Poor mental health weakens people’s life chances, and many of the effects of deprivation further aggravate the impact of mental illness. Sadly, an increasing proportion of cases from our surgeries involve children suffering from poor mental health. I welcome the Green Paper on children and young people’s mental health, and I am pleased that the Government have committed £1.4 billion for child and adolescent mental health services by 2020. That is absolutely the right thing to do. It will transform mental health treatment for children and young people. We all need to ensure that it is properly directed and spent in those areas where it was intended to be spent, because it is a shocking fact that one in 10 children in this country have a diagnosable mental health condition.

I am pleased that the Prime Minister launched the expansion of the mental health first aid training scheme in secondary schools yesterday. It is essential that we do more to deliver early intervention to support people’s mental health, rather than relying so heavily on acute mental health services once conditions have deteriorated, sometimes to the point of psychosis. It is the difference between treating an illness and just tackling the immediate symptoms—a distinction that would be so obvious for physical health that surely nobody would argue against its existence. That means ensuring that training for GPs allows them to identify mental health conditions in patients who present with a completely different illness, and ensuring that continuing professional development allows GPs to keep up so that more senior GPs also have the necessary understanding of mental health. It means securing access to successful programmes such as Improving Access to Psychological Therapies—introduced by the previous Government and continued by this one—and other talking therapies, where alternatives to drug-based treatments are appropriate.

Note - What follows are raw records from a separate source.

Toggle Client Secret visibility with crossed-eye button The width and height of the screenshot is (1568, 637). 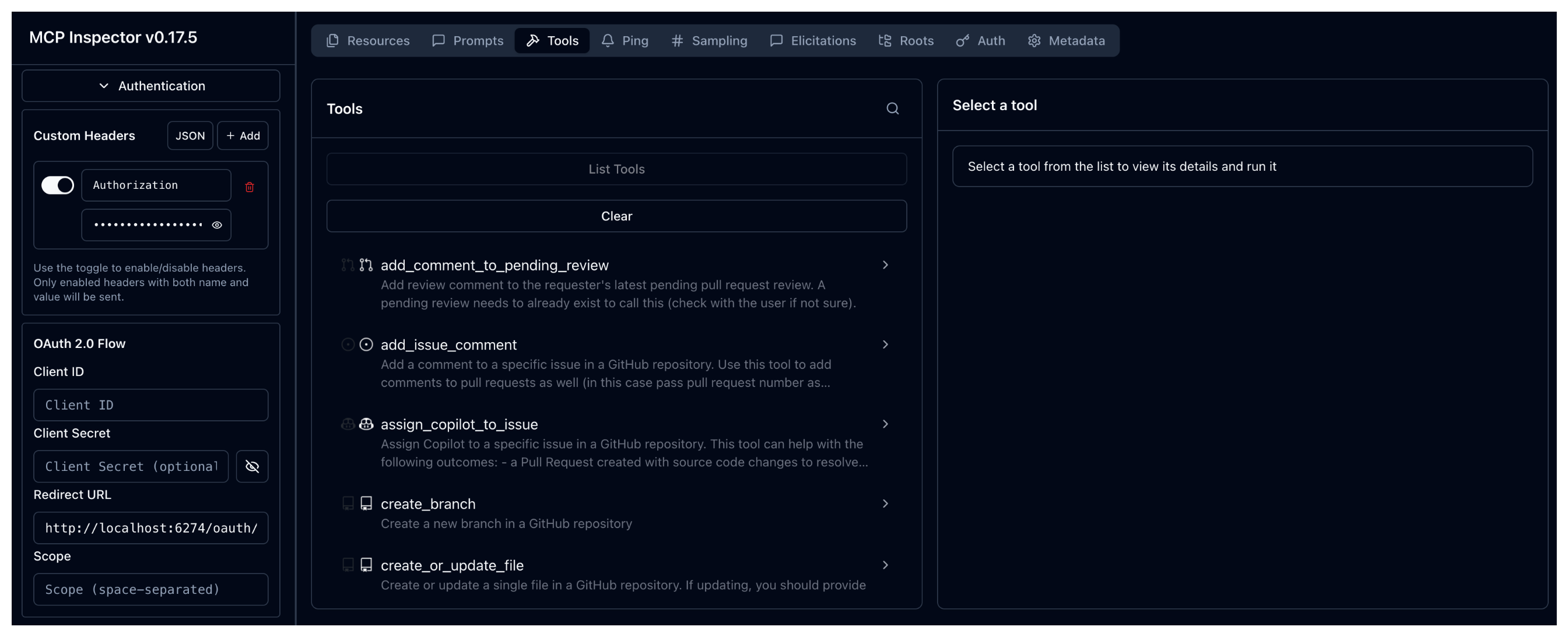tap(252, 466)
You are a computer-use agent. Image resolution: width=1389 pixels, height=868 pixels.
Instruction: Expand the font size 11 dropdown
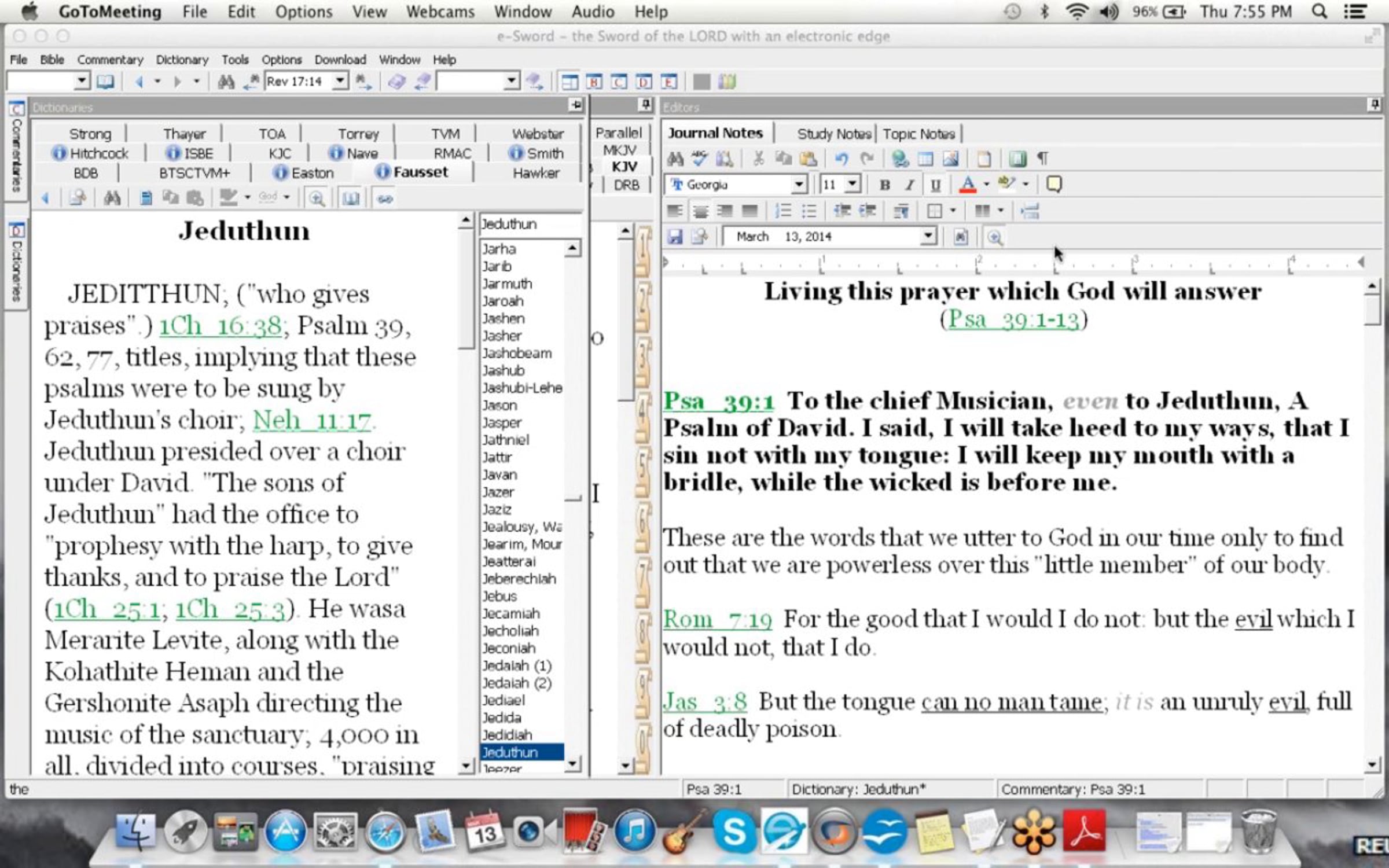coord(852,185)
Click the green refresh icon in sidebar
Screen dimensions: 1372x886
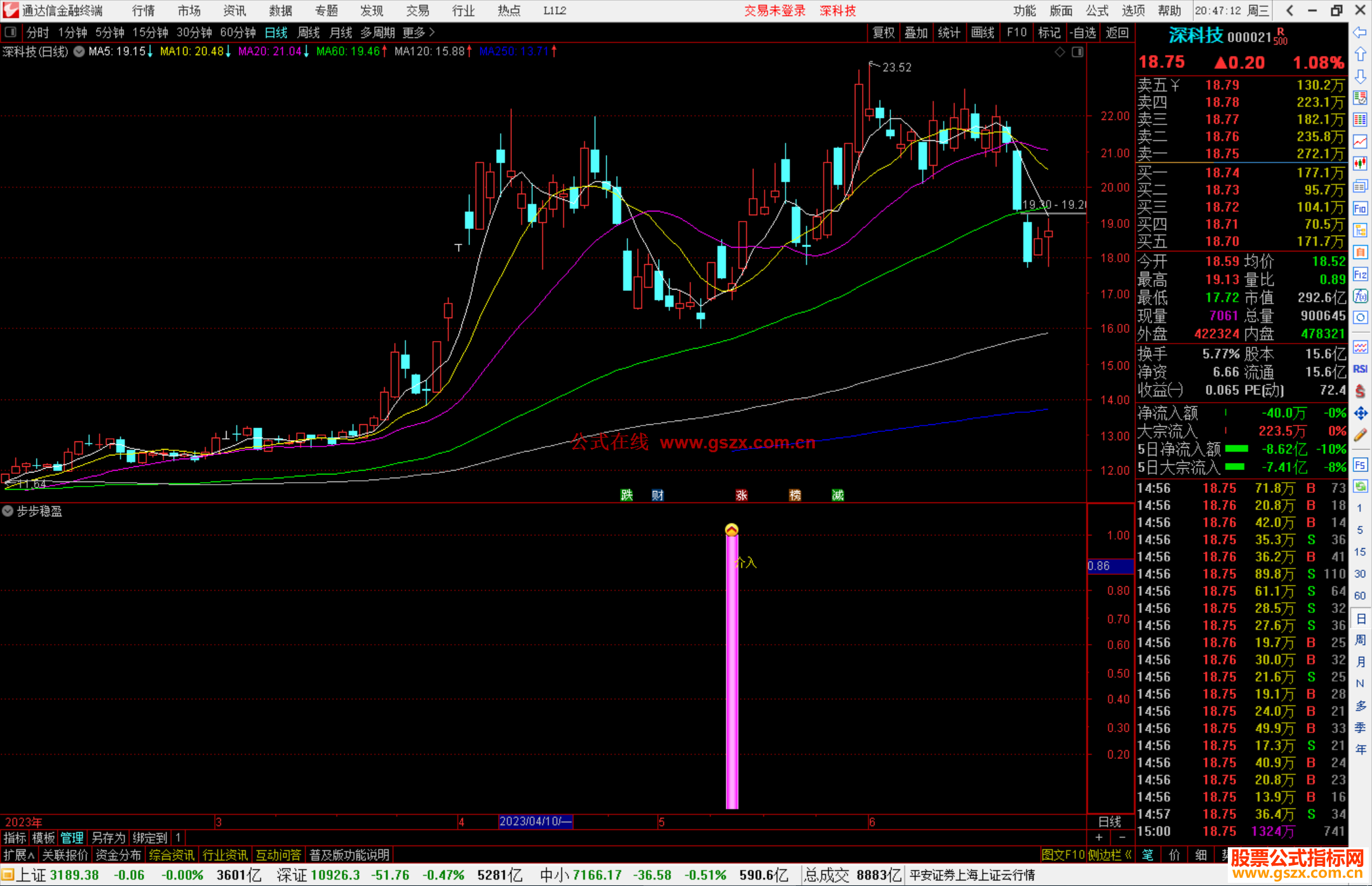click(1360, 487)
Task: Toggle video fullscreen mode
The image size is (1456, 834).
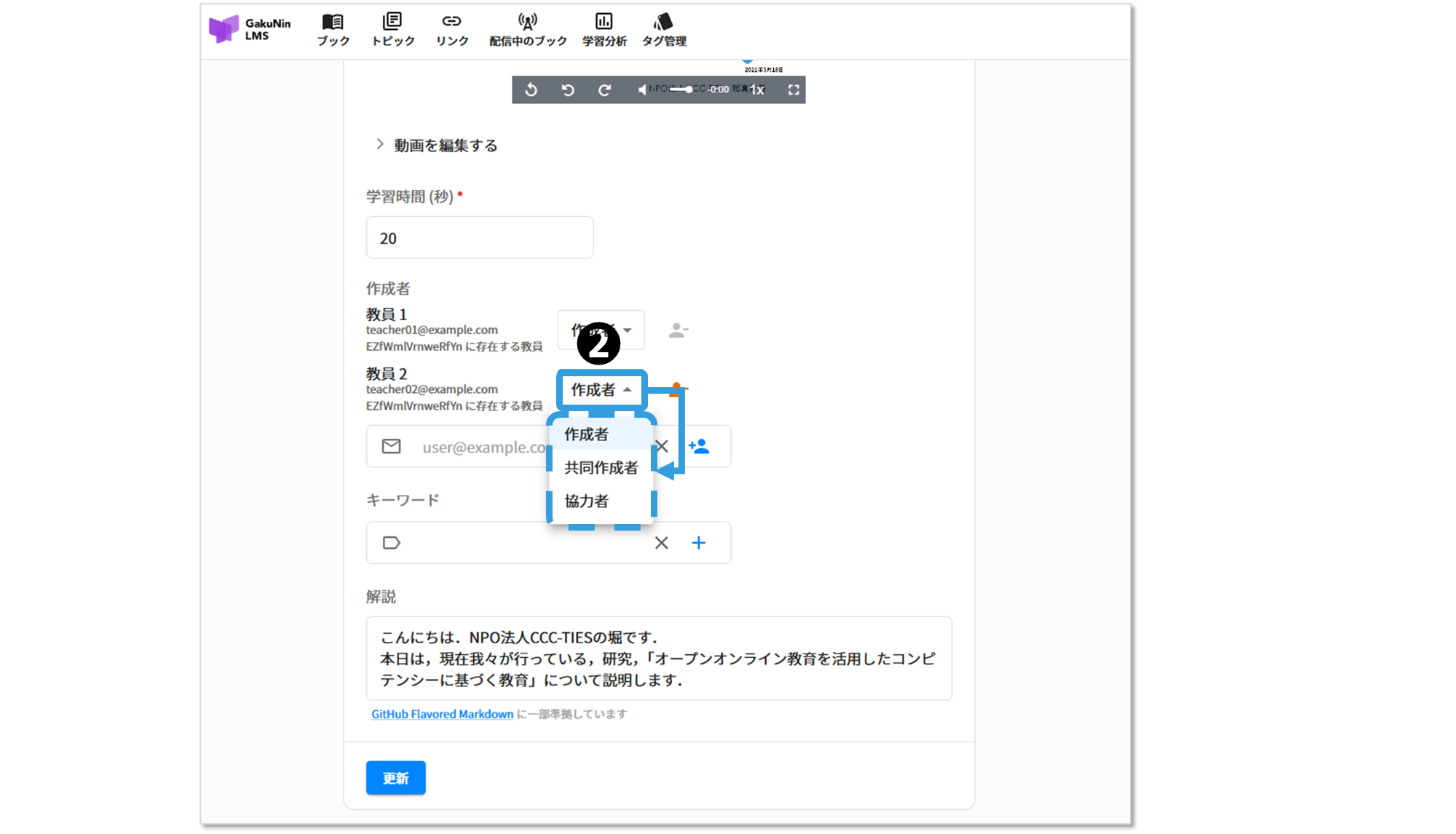Action: [794, 90]
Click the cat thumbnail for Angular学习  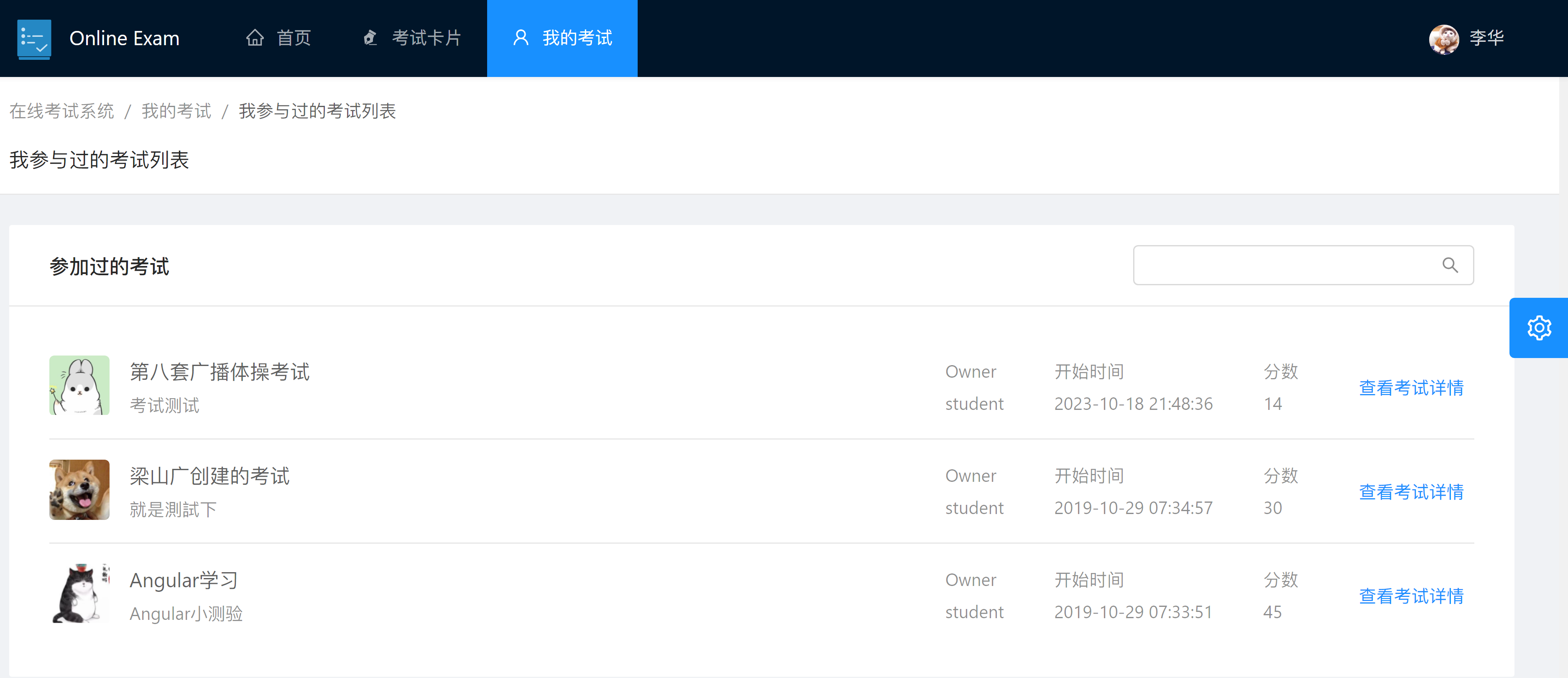point(79,594)
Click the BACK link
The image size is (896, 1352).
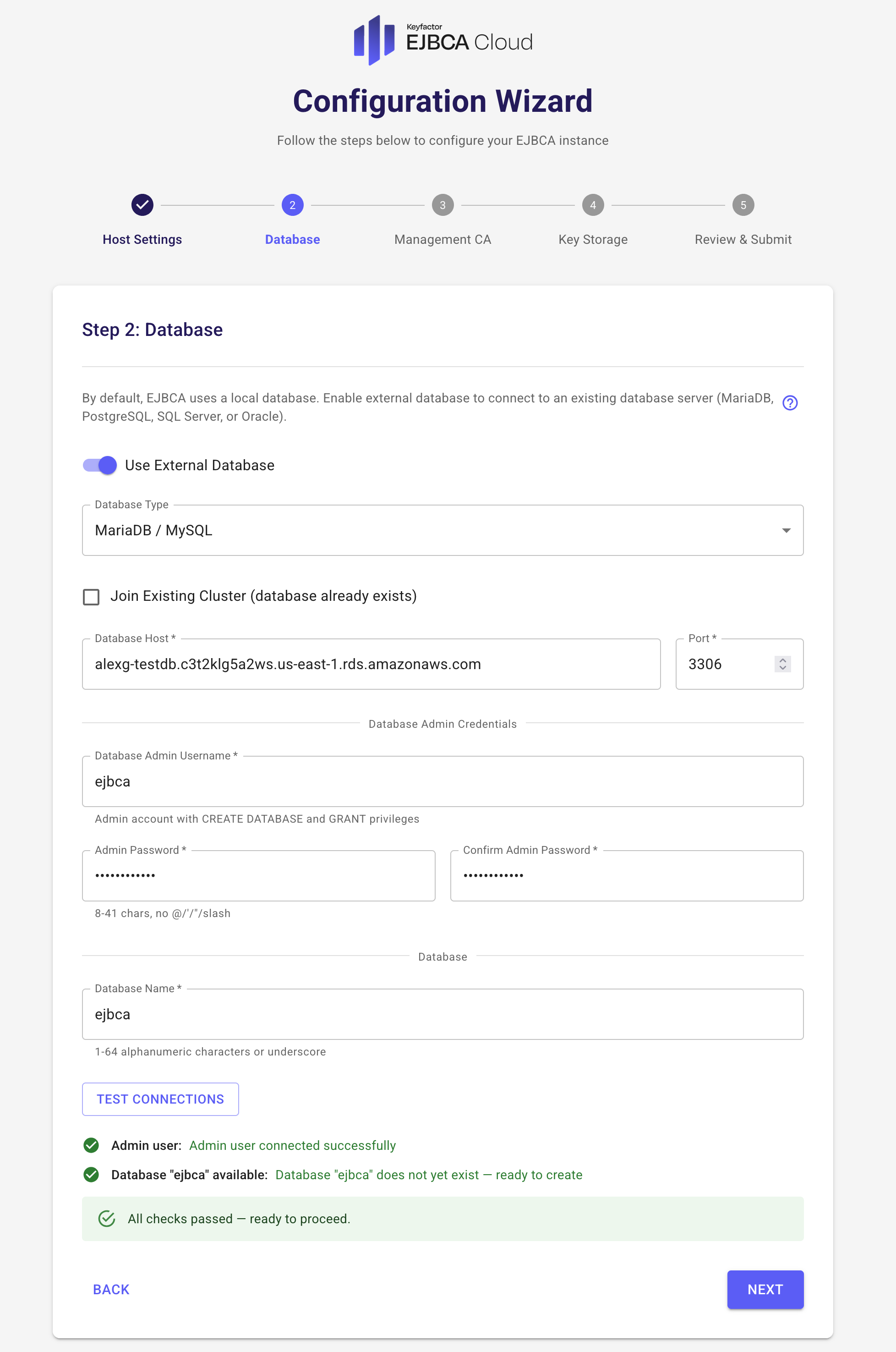(111, 1289)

I am pleased that the Mental Health Act 1983 is to be reformed. It was doubtless introduced with the very best of intentions and has certainly had many beneficial effects, but in too many cases the starting point seems to be that it treats people with mental illness as threats that need to be contained, rather than as patients who need treatment and support. Of course, there are times when people need to be detained, for their own protection or that of those around them, but then the focus must be on medical treatment rather than, effectively, imprisonment.